Novel erbium compound could rival graphene

According to the team, the material – erbium chloride silicate in the single crystal nanowire form – paves the way for future generation computers, improved sensor and solid state lighting technology and improved conversion efficiency of silicon based solar cells. According to Cun-Zheng Ning, the university's Professor of electrical engineering, who led the research, Erbium releases photons at 1.5µm of wavelength, enabling it to be used in optical fibres to augment telephone and internet signals. The new erbium compound has erbium atoms 1000 times that of other erbium materials, allowing the integration of several devices into a chip scale system. Ning notes that, when incorporated with silicon, the new compound crystal material can integrate communication and computing capabilities to the low cost silicon system, while simultaneously improving internet and computing functions. The innovative material increases solar cell conversion efficiency by transforming two or more photons that carry less energy into a single photon with more energy. According to Ning, when silicon absorbs this single, high energy photon, the conversion efficiency of the solar cell becomes increased. The material's colour conversion capability of converting ultraviolet light into visible light makes it suitable for producing white light for solid state lighting equipment.
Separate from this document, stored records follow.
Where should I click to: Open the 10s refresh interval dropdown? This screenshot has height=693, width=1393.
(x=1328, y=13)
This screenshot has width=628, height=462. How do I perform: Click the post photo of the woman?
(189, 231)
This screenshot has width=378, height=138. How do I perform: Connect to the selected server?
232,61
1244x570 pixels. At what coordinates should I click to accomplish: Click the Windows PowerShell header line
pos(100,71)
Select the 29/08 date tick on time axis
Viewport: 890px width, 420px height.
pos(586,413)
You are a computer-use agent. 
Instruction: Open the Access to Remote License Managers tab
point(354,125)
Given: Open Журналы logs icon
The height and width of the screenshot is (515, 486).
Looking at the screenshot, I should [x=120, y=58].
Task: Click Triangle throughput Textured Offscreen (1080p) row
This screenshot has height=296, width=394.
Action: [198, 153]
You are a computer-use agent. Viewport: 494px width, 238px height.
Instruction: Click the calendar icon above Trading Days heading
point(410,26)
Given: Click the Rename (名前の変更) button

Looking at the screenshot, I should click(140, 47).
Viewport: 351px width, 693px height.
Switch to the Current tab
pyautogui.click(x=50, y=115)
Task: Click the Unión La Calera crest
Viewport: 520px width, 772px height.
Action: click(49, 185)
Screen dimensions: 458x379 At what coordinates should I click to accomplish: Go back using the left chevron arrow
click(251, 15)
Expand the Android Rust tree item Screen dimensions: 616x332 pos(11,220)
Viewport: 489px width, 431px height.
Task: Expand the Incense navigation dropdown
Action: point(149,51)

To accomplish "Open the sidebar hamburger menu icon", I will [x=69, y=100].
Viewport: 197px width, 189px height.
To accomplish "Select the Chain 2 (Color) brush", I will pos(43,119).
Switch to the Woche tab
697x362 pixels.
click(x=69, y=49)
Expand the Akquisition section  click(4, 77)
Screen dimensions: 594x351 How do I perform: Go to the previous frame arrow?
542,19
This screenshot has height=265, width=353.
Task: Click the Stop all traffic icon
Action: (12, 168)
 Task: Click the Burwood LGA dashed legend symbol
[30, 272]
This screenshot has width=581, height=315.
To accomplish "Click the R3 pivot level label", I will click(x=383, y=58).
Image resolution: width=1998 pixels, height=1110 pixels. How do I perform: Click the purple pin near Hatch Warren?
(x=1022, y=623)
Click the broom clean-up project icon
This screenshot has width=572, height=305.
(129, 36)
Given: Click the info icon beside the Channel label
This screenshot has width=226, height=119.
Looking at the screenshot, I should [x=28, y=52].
Current methods involve the doping of host materials, including silicon, silicon oxide and other glasses and crystals, with erbium. In the new crystal material, erbium is integrated as an element of a homogenous compound. As it has more number of erbium atoms, the material delivers improved optical activity to generate powerful lighting. Ning stated that the synthesis of the material in the superior quality single crystal form means it has a better optical quality than other doped materials. The team is now working on the application of the erbium compound to improve conversion efficiency of solar cells to produce tiny optical amplifiers for chip scale photonic devices for high speed internet and computers. Initial findings revealed that the new material has unique properties and high optical quality.